2. De facto, sendo o recurso obrigatoriamente interposto pela pessoa defensora da pessoa arguida em nome desta nos termos exigidos na alínea e) do n.o 1 do art.o 53.o do CPP, a decisão de não admissão do recurso, então interposto pelo arguido do despacho de aplicação de medidas de coacção, não precisa de ser obrigatoriamente notificada à própria pessoa do arguido, que já foi notificado pessoalmente da decisão de aplicação de medidas de coacção.
3. Como o despacho de não admissão do recurso da decisão de aplicação de medidas de coacção não precisa de ser notificado à própria pessoa do arguido recorrente, mas sim à pessoa da sua advogada defensora, já é de aplicar à notificação desta causídica as normas especialmente previstas nos art.os 200.o, n.o 1, e 201.o do Código de Processo Civil de Macau (ex vi do art.o 4.o do CPP), por serem propriamente respeitantes à “Notificação às partes que constituírem mandatário”, e já não as regras gerais dos n.os 2 e 3 do art.o 100.o do CPP, sendo, por isso, logicamente certo que não é necessário fazer constar na mesma notificação postal dirigida à advogada do recorrente qual a via de impugnação do despacho de não admissão do recurso, até porque essa causídica não é leiga em Direito.

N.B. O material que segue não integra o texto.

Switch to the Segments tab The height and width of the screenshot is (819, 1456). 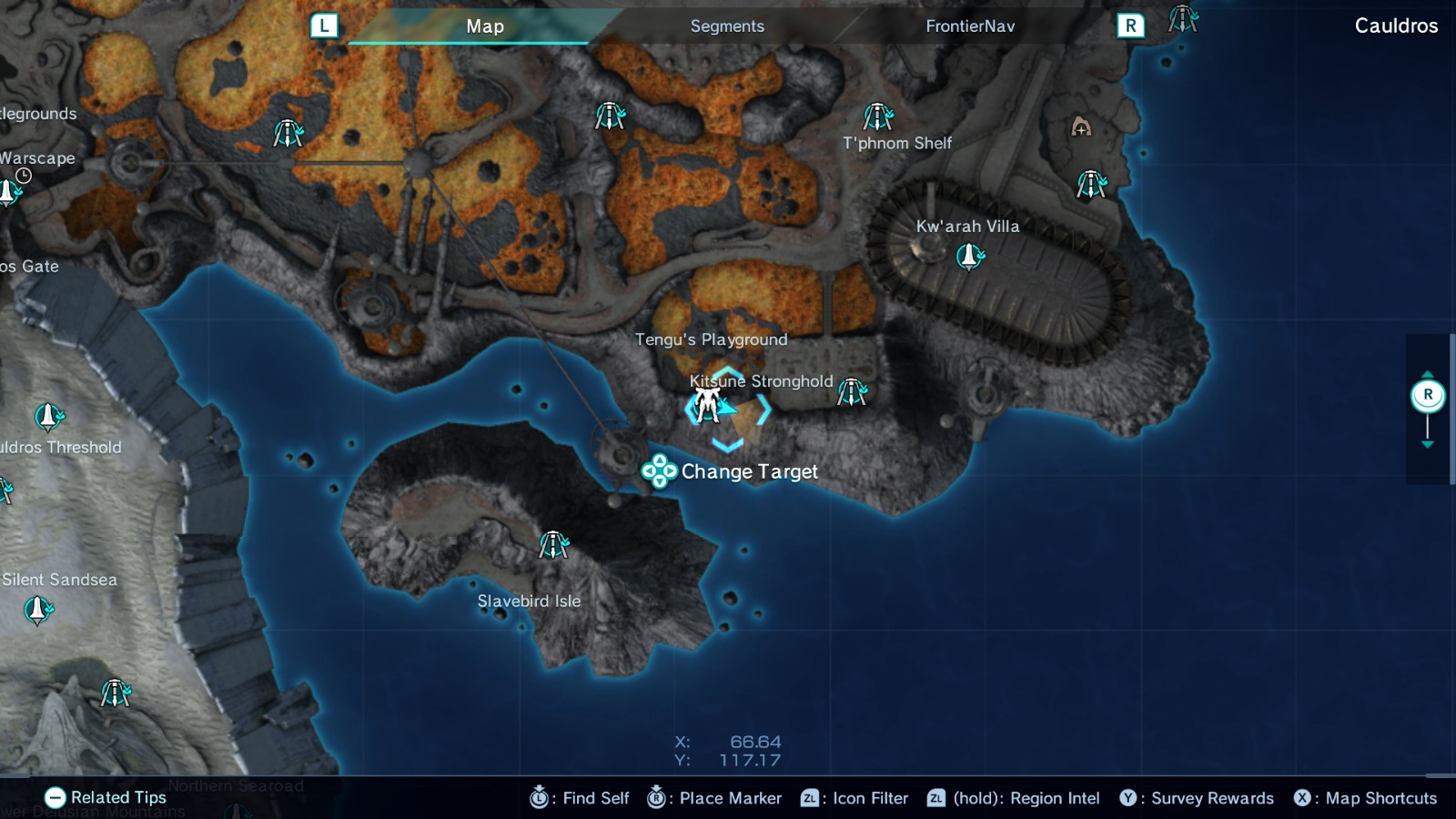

4. Do confronto do n.o 1 com o n.o 2, ambos do art.o 403.o do CPP, decorre líquido que o arguido recorrente não tem direito de responder à questão prévia de extemporaneidade levantada na resposta apresentada pelo Ministério Público ao recurso então interposto da decisão de aplicação de medidas de coacção, pelo que essa resposta do Ministério Público pode e deve ser notificada à advogada defensora do arguido em conjunto com a notificação do despacho judicial proferido em sede do n.o 1 do art.o 404.o do CPP.

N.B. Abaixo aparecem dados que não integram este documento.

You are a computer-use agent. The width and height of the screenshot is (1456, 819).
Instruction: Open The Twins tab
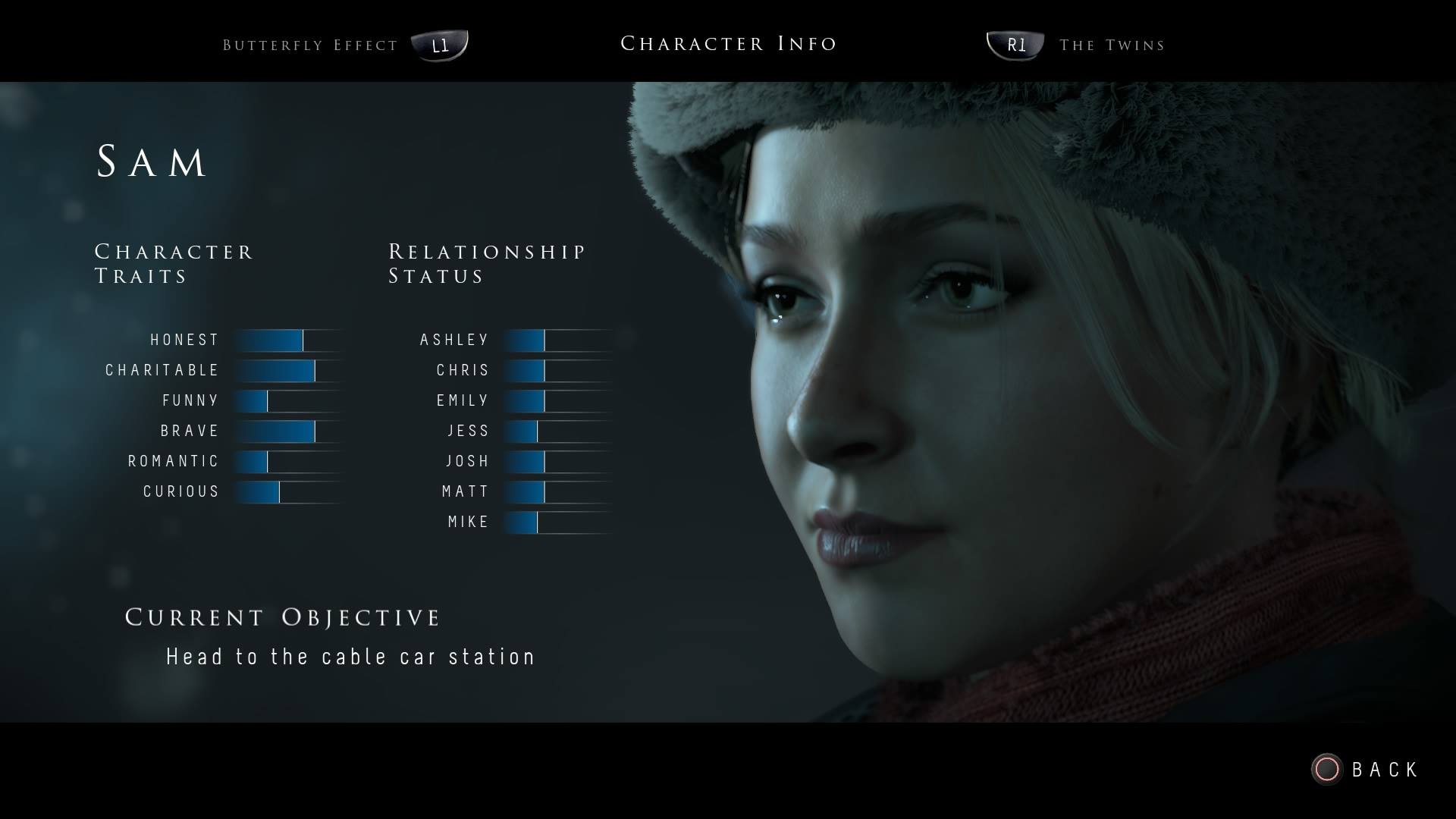1111,46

5. Tendo a reclamação do despacho de não admissão do recurso sido apresentada fora do prazo legal de dez dias contado do dia em que se considerou legalmente feita a notificação desse despacho à advogada do arguido, não se pode admitir essa reclamação, por extemporânea.
O relator substituto,
Chan Kuong Seng

Processo n.º 509/2011
(Autos de recurso penal)
Recorrente: A (A)





ACORDAM NO TRIBUNAL DE SEGUNDA INSTÂNCIA DA REGIÃO ADMINISTRATIVA ESPECIAL DE MACAU
I - RELATÓRIO
Inconformado com o despacho da Mm.a Juíza de Instrução proferido em 15 de Junho de 2011 que lhe tinha determinado o indeferimento da arguição de nulidade/irregularidade da notificação do despacho de não admissão do recurso, então pretendido por ele, da decisão de aplicação de medidas de coacção, bem como a não admissão da reclamação desse despacho de não admissão do recurso, veio o arguido A, já melhor identificado nos autos, recorrer para este Tribunal de Segunda Instância (TSI), para rogar a revogação daquela decisão de 15 de Junho de 2011, com almejada consequente determinação da “notificação do arguido do despacho que não lhe admitiu o recurso relativo às medidas de coacção, proferido a fls. 73 dos autos, nos termos do artigo 100o, n.o 7 do CPP”, e da “admissibilidade da Reclamação para o Venerando Presidente do Tribunal da Segunda Instância do despacho de fls. 73, que não admitiu o recurso interposto pelo arguido relativamente ao despacho que lhe aplicou as medidas de coacção” (cfr. o teor do original da motivação do recurso junto a fls. 151 a 237 do presente processado recursório).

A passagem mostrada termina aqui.